1. Coachella: Coachella, the music festival, is named for both the valley in California's Chocolate Mountains and the small city near the festival grounds. But the word itself means nothing. It's thought to be a mispronunciation of the Spanish word "conchilla," which means "small white snail shell." Apparently a long, long time ago, Coachella used to be underwater.

2. Stagecoach: Held in the same spot a couple of weeks after Coachella and organized by the same promoters, Stagecoach does for country music what Coachella does for rock, hip-hop and EDM. Rocks Off can only imagine Goldenvoice Entertainment, the company that produces both festivals (part of the AEG umbrella), was trying to conjure country music via the Old West. For a bunch of L.A. types, they did a decent job. This year's headliners include Jason Aldean, Miranda Lambert, Blake Shelton, Brad Paisley and Alabama.

 

3. Bonnaroo: Unless we've missed one, this is probably the coolest name for a major American music festival you're likely to find. One of the guys who started the Tennessee festival, Jonathan Mayer - not the ladykilling white bluesman - told Spin he was living in New Orleans and found an old Dr. John album called Desitively Bonnaroo online. The old Night Tripper, himself, amidst a minor career renaissance with new Dan Auerbach-produced Locked Down, titled that 1974 LP (featuring a key supporting role by the Meters) after an old New Orleans word that means "fun." Another old New Orleans word that means "fun."

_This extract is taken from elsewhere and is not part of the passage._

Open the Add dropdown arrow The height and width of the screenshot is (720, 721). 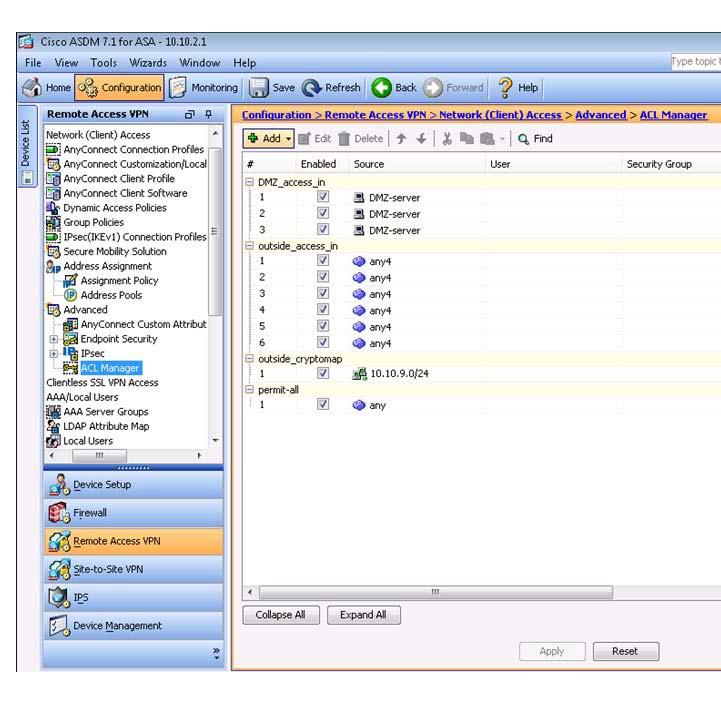tap(289, 139)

4. All Tomorrow's Parties: Or this one, started in 1999 in London and named after the drone-heavy song on the Velvet Underground's 1967 debut album The Velvet Underground & Nico. ATP's organizers add a twist, much copied now, by letting an artist they admire book the festival (called "curating"). Sonic Youth did the honors for ATP's first American edition, held at UCLA in 2002. It relocated to the East Coast in 2008, when My Bloody Valentine did the honors, and glum Brooklyn rockers the National are at the wheel this year.

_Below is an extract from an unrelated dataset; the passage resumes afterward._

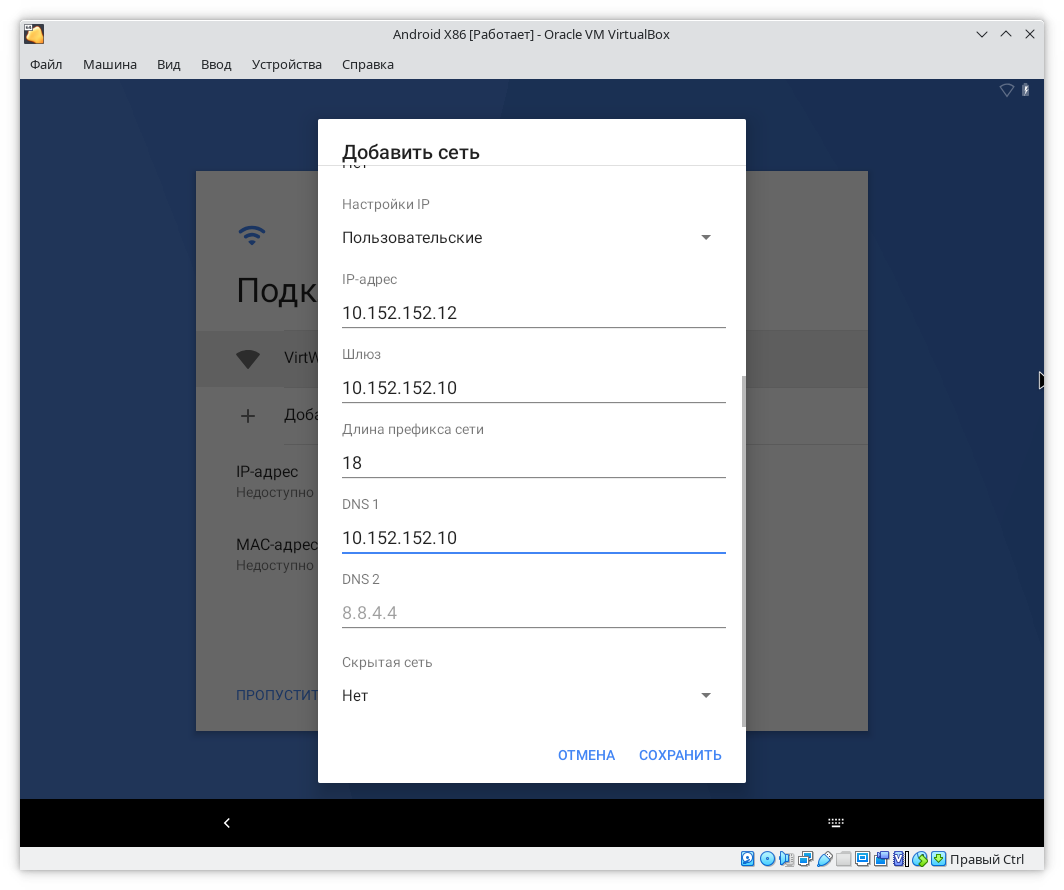Open the shared folders indicator
Viewport: 1064px width, 890px height.
click(843, 859)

5. Bumbershoot: The rare instance of a festival name that is both clever and appropriate to its surroundings. Bumbershoot, which takes place in Seattle over Labor Day Weekend, is also a term for "umbrella" that dates back to the 1890s.

6. Lollapalooza: Its exact etymology is unclear, but "Lollapalooza" also dates back to the 1890s and merely means "something unusual." As far as we know, Perry Ferrell has not been actually been to trademark the word, although he is a partner in the festival he started as Jane's Addiction's 1991 farewell tour and moved into Chicago's Grant Park in 2005. More likely, he was thumbing through a thesaurus when looking for something to call Jane's tour; Merriam-Webster suggests "bee's knees," "cat's meow," "jim-dandy" and "sockdolager." Any one of those might have turned out a wee bit differently.

7. Rocks Off really, really hopes we don't have to tell our readers how the Austin City Limits Music Festival got its name (hint: Raphael Saadiq and Black Joe Lewis & the Honeybears were on last on week), but this year's lineup should be announced in a few more weeks.